Engineering Drawing OCR
OCR (Optical Character Recognition) is a technology that can be used to systematically read and index text within images. When used as a part of an Engineering Data and Drawing Management System, this can be used to unlock a large portion of the data set that would not ordinarily be retrievable using search. Searching on text format documents like word files, or text-based PDFs (as opposed to image only PDFs) is a simple matter of loading each of the files into a data-based that supports full-text search (such as Lucene). This approach however doesn't work when it comes to image files, which don't support indexing in the same way.
The Problem
Historical scanned drawings (usually TIFF or PDF) do not often have adequate meta-data to all for search and retrieval. This leads to situations where people either need to spend a large amount of time browsing through archives to find the files or worse the give up and end up re-drawing the diagram from scratch.

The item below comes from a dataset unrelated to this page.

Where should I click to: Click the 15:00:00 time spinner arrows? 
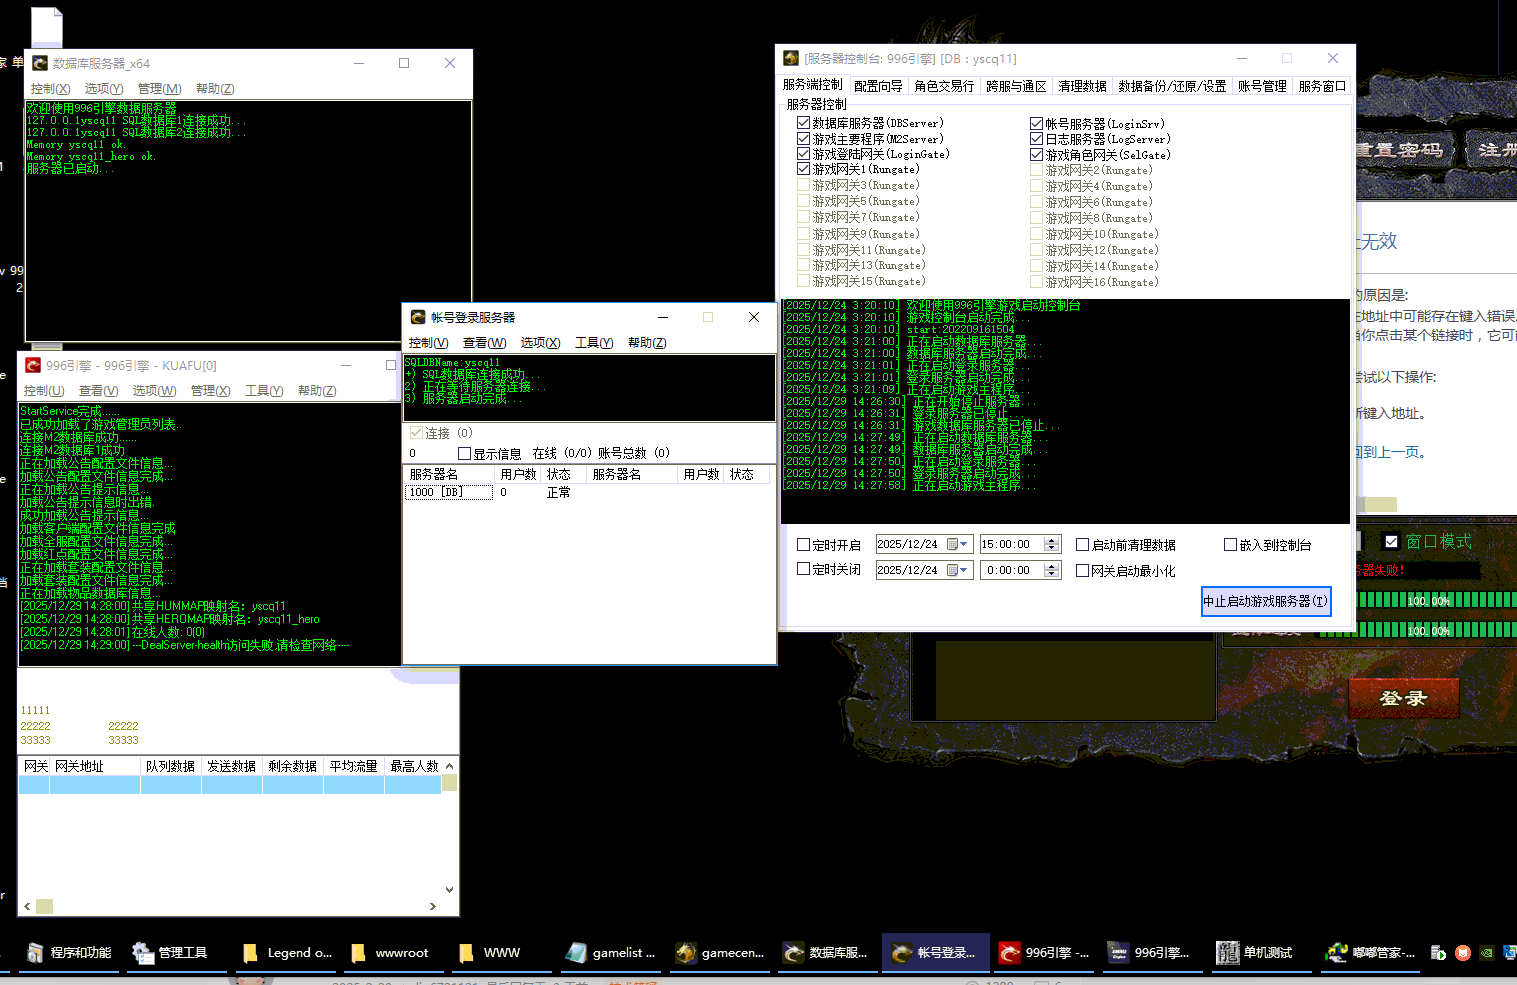pos(1051,544)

Operations and maintenance manuals, contracts, and similar files are often too large to appropriately index using standard meta-data tagging techniques. Searching for the file project name, or asset description may work in some cases, but more broad searches by part description or contractor name are impossible.
The Solution
The solution, as adopted by Lunr is to OCR all image file types as a part of the document upload process. The text extracted by this process is then indexed using a standard full-text search solution, allowing searching over a much greater portion of your Engineering Data and Drawing library.